94% would make again
Chicken Curry Fries
featured in 10 Dishes With An Indian Twist
for 2 servings
- 1 chicken breast
- 1 teaspoon curry powder
- 1 tablespoon oil
- ¼ teaspoon pepper
- ¼ teaspoon salt
- 2 tablespoons oil
- 1 cup onion (150 g), diced
- 1 tablespoon grated ginger
- 2 cloves garlic, minced
- 1 cup tomato (200 g), diced
- 1 tablespoon curry powder
- ¼ teaspoon cayenne pepper
- 1 cup chicken stock (240 mL)
- ½ cup greek yogurt (120 g)
- 3 cups french fries (300 g)
- fresh cilantro, for garnish
Chicken Stock Cornstarch Slurry
- ½ cup chicken stock (120 mL)
- 1 tablespoon cornstarch
- Calories 1451
- Fat 76g
- Carbs 146g
- Fiber 15g
- Sugar 27g
- Protein 40g
Estimated values based on one serving size.
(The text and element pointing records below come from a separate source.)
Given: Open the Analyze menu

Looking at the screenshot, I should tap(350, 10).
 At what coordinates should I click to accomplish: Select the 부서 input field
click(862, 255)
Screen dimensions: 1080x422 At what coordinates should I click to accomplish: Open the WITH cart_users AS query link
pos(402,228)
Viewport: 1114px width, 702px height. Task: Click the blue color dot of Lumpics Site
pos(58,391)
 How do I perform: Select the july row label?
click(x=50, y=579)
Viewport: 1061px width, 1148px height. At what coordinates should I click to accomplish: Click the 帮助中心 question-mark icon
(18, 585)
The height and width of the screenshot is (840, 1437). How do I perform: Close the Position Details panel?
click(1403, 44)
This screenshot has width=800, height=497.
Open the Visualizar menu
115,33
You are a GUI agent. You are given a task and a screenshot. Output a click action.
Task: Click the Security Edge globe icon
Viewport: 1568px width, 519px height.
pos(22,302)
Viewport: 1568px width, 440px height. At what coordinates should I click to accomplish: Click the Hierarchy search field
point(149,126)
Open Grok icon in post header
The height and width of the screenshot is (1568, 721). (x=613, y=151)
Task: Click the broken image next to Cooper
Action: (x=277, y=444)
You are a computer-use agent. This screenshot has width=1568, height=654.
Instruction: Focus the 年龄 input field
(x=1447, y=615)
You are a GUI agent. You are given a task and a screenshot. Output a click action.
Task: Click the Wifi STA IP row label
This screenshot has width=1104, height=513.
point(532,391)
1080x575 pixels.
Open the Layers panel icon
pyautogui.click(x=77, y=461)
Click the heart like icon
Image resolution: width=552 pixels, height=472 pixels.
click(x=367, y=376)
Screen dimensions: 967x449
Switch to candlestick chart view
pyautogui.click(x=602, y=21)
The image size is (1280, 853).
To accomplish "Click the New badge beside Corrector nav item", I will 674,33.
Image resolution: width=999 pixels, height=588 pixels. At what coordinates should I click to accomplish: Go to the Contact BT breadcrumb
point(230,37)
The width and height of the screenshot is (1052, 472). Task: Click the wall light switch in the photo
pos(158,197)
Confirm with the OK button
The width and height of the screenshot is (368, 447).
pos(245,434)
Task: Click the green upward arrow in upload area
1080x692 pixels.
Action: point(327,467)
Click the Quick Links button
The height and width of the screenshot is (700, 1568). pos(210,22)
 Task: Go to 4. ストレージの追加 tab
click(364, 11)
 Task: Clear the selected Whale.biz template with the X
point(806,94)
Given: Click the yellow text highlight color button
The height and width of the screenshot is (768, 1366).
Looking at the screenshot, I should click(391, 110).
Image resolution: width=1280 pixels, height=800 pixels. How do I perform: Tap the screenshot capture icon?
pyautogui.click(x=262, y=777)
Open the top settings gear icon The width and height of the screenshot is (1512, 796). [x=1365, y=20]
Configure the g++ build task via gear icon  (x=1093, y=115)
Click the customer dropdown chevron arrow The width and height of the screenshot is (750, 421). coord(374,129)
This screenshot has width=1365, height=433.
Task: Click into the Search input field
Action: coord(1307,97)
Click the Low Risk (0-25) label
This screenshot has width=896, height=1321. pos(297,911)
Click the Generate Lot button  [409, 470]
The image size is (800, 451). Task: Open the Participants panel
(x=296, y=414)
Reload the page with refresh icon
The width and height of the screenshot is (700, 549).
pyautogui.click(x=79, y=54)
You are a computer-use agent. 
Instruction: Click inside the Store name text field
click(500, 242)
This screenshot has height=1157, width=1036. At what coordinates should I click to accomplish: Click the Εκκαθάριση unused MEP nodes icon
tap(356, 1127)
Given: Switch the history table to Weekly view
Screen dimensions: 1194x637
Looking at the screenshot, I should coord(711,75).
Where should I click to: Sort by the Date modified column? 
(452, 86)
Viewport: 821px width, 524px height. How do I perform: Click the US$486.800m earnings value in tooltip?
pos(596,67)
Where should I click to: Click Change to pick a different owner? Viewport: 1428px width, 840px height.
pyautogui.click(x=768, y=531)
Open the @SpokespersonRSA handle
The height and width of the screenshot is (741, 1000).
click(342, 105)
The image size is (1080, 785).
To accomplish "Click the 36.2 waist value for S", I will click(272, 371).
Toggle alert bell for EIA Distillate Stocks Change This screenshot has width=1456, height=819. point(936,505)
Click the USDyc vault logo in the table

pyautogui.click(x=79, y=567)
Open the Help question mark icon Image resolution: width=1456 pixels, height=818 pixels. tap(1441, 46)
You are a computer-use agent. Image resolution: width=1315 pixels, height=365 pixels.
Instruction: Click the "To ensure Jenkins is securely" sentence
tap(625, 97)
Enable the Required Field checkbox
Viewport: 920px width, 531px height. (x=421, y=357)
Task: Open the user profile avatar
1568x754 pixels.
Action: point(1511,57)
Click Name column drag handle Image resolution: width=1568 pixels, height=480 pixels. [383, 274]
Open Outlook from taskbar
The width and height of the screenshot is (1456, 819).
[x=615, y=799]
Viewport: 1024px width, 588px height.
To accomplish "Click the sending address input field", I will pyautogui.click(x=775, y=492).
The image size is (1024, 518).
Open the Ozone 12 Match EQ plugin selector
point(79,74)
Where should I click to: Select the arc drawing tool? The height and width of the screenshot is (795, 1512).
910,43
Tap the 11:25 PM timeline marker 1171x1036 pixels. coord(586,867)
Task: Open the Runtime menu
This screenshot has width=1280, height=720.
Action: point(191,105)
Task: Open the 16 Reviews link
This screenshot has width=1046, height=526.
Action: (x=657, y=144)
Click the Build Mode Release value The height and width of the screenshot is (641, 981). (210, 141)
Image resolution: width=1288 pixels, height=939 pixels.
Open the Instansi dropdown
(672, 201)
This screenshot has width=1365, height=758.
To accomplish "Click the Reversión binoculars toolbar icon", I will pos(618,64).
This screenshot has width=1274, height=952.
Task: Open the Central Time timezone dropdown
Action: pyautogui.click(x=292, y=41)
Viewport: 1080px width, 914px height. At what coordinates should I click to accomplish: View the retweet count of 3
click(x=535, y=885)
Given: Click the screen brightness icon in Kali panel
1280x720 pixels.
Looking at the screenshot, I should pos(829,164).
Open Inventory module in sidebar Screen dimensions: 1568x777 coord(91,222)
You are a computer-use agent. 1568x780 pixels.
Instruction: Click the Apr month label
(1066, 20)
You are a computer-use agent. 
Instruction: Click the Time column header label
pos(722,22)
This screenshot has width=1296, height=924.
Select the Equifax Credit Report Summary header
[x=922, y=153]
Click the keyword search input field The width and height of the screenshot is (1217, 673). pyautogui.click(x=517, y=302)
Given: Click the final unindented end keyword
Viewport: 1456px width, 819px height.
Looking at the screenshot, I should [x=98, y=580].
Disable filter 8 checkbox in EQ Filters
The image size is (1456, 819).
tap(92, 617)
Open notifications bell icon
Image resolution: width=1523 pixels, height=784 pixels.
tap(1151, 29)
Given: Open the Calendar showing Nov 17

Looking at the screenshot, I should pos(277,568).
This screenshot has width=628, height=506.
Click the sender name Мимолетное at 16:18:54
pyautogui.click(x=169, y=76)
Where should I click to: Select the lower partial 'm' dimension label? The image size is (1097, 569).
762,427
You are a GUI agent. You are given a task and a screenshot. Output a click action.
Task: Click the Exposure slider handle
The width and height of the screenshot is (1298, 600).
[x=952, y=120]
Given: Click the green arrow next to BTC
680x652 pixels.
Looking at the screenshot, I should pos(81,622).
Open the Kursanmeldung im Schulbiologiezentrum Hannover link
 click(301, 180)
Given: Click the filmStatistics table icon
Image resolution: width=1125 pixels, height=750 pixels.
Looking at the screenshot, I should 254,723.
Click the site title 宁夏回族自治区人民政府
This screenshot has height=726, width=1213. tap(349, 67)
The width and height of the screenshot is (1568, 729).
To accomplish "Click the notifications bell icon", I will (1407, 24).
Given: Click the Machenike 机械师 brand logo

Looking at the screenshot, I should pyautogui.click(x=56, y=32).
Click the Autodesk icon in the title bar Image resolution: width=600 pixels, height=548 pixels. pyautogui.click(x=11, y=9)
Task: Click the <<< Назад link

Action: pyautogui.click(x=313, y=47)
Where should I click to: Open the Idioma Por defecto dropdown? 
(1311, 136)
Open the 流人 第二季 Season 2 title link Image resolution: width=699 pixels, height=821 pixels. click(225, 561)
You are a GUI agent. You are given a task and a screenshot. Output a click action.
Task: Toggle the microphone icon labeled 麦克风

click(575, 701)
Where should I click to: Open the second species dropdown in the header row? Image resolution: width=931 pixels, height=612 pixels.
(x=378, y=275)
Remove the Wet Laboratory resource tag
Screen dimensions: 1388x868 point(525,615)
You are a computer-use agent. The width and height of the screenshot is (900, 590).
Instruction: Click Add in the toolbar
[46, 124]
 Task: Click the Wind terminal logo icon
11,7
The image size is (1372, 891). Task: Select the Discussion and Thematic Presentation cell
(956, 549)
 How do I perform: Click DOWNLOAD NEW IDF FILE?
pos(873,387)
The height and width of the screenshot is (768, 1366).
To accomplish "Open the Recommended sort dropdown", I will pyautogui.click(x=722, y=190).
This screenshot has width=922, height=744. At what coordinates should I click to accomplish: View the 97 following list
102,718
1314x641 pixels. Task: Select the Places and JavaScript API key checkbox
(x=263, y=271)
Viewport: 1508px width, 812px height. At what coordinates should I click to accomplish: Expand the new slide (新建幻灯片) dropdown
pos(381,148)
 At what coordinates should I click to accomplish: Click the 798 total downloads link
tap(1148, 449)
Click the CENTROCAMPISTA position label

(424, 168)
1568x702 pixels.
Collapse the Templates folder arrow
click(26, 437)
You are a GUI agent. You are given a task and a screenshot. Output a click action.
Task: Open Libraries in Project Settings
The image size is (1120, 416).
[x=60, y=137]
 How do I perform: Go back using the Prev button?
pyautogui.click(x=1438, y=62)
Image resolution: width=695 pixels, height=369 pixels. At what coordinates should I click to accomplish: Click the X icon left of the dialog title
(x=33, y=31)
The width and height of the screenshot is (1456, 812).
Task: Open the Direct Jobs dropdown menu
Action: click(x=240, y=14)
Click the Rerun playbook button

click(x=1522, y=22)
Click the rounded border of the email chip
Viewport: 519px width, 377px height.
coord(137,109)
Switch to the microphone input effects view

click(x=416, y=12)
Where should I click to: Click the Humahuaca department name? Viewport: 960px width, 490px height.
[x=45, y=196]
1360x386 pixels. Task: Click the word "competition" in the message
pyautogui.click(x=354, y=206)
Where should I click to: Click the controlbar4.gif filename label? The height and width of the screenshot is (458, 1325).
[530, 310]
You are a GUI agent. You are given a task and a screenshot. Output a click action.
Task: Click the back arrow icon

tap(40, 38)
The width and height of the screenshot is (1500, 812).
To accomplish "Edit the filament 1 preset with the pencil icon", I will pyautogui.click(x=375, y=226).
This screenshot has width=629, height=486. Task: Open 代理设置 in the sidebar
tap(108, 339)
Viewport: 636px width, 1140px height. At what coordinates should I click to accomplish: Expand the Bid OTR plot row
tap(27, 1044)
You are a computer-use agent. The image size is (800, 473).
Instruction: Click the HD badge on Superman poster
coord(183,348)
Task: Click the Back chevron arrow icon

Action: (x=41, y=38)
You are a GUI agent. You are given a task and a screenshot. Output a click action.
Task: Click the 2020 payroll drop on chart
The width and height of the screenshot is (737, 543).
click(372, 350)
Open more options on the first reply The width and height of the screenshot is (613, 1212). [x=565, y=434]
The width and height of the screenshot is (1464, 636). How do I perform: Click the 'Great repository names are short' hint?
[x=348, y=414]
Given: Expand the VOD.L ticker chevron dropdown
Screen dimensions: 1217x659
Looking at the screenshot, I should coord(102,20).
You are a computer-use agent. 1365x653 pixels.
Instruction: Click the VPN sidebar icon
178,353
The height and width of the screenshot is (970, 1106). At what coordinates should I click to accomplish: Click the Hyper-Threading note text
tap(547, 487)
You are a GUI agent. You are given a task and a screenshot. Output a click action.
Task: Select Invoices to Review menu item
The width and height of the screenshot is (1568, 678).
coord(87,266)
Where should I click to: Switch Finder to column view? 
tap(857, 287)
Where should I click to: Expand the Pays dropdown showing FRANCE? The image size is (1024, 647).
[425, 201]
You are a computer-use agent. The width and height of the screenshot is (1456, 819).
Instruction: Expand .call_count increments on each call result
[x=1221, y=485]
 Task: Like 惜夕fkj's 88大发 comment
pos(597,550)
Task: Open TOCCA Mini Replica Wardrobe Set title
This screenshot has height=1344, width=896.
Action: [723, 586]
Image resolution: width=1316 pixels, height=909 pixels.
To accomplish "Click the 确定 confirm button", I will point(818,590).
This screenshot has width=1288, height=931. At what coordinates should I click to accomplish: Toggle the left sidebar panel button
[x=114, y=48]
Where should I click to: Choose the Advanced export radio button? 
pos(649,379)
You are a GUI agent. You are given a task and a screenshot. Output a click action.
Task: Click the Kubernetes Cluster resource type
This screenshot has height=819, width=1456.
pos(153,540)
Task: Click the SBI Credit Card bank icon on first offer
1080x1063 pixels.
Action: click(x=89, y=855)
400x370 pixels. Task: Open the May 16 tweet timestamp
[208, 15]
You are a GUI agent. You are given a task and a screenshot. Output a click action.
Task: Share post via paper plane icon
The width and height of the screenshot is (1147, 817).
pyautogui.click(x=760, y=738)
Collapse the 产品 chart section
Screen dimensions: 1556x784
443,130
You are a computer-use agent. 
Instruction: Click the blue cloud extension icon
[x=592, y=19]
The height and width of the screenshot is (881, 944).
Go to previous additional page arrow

- Slice chicken breast into strips.
- Add the curry powder, oil, pepper, and salt to the prepared chicken. Rub in the dry ingredients and make sure the chicken is evenly coated.
- Heat oil in a skillet over medium heat.
- Add the chicken and cook until partially done. Remove from skillet and place in a clean bowl.
- Add onions, ginger, and garlic to skillet. Cook until the onions are translucent.
- Add the diced tomato, curry powder, cayenne pepper, and chicken stock.
- Return the partially cooked chicken. Stir and cook until chicken is done.
- Stir in the chicken stock cornstarch slurry. Cook until the curry has thickened.
- Turn off the heat and stir in the Greek yogurt.
- Preheat oven to 450°F (230°C), place french fries on baking sheet, bake for 18 minutes (either from scratch or frozen).
- Pour chicken curry over french fries, garnish with cilantro, as desired.